Einträge zur Position von Bildschirmelementen:
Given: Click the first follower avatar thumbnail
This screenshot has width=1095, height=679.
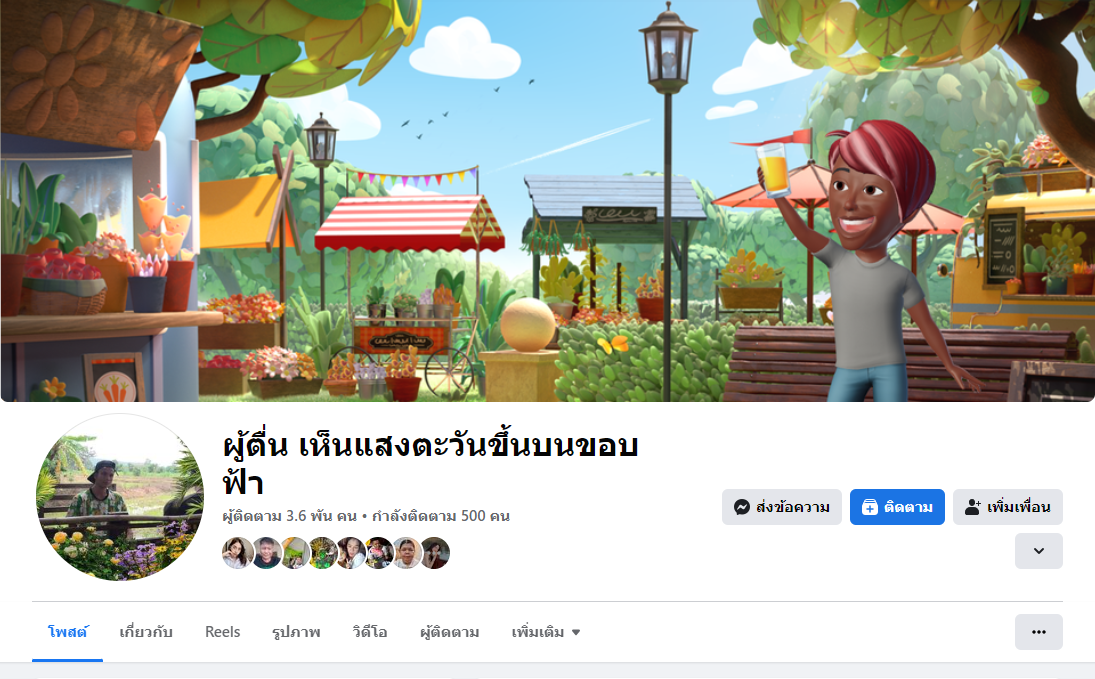Looking at the screenshot, I should 237,553.
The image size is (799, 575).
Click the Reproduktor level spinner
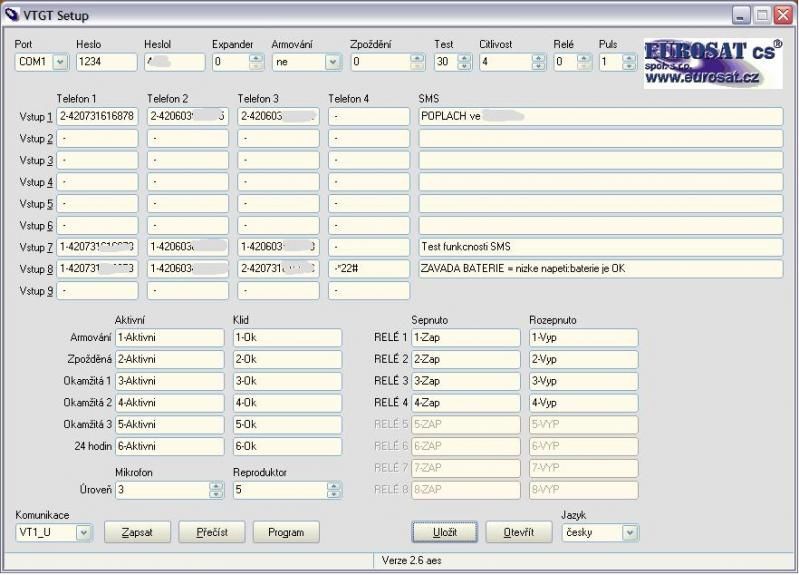[x=334, y=490]
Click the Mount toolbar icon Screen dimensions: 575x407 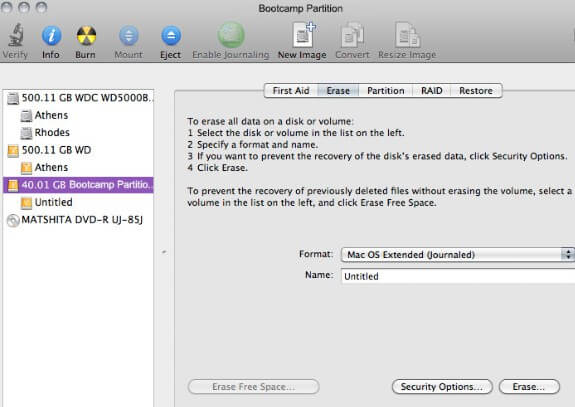coord(129,36)
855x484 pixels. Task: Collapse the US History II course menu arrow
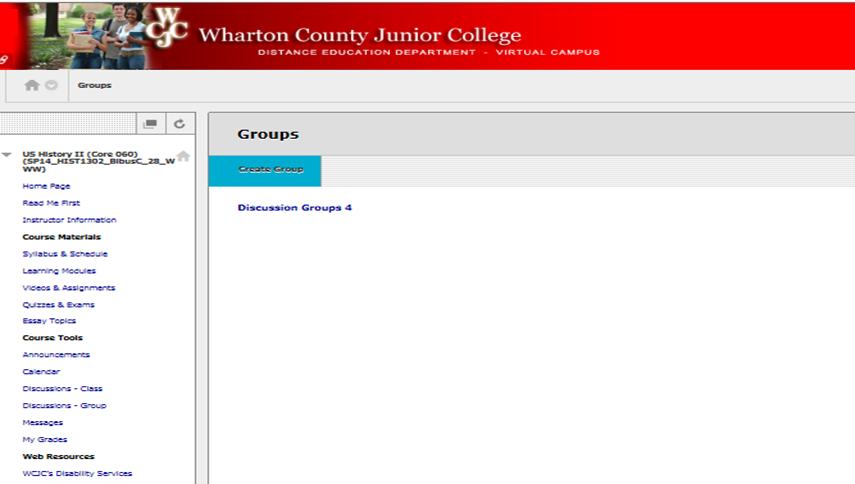7,155
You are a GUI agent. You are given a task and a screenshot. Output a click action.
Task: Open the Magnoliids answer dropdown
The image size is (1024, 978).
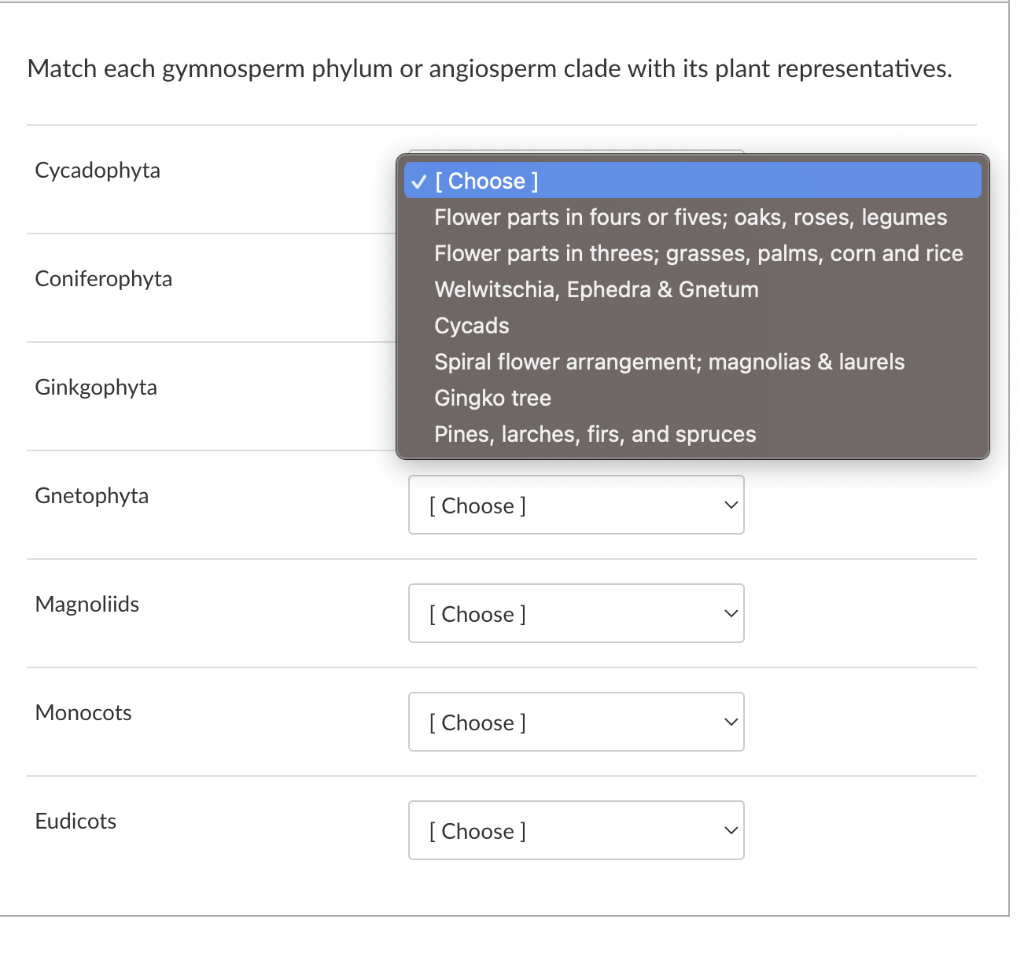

* **Aufgabenbeschreibung**:
Geben Sie die Zeilen von der Zeile mit „855x484 pixels. Task: Collapse“ bis zum Ende der Einträge als Markdown-Tabelle mit den Spalten „Nr“ und „Zeile“ wieder und lassen Sie Leerzeilen aus. Die Bilder sollen in der Antwort nicht erscheinen.

* **Lösung**:
| Nr | Zeile |
|---|---|
| 1 | 855x484 pixels. Task: Collapse the US History II course menu arrow |
| 2 | 7,155 |
| 3 | You are a GUI agent. You are given a task and a screenshot. Output a click action. |
| 4 | Task: Open the Magnoliids answer dropdown |
| 5 | The image size is (1024, 978). |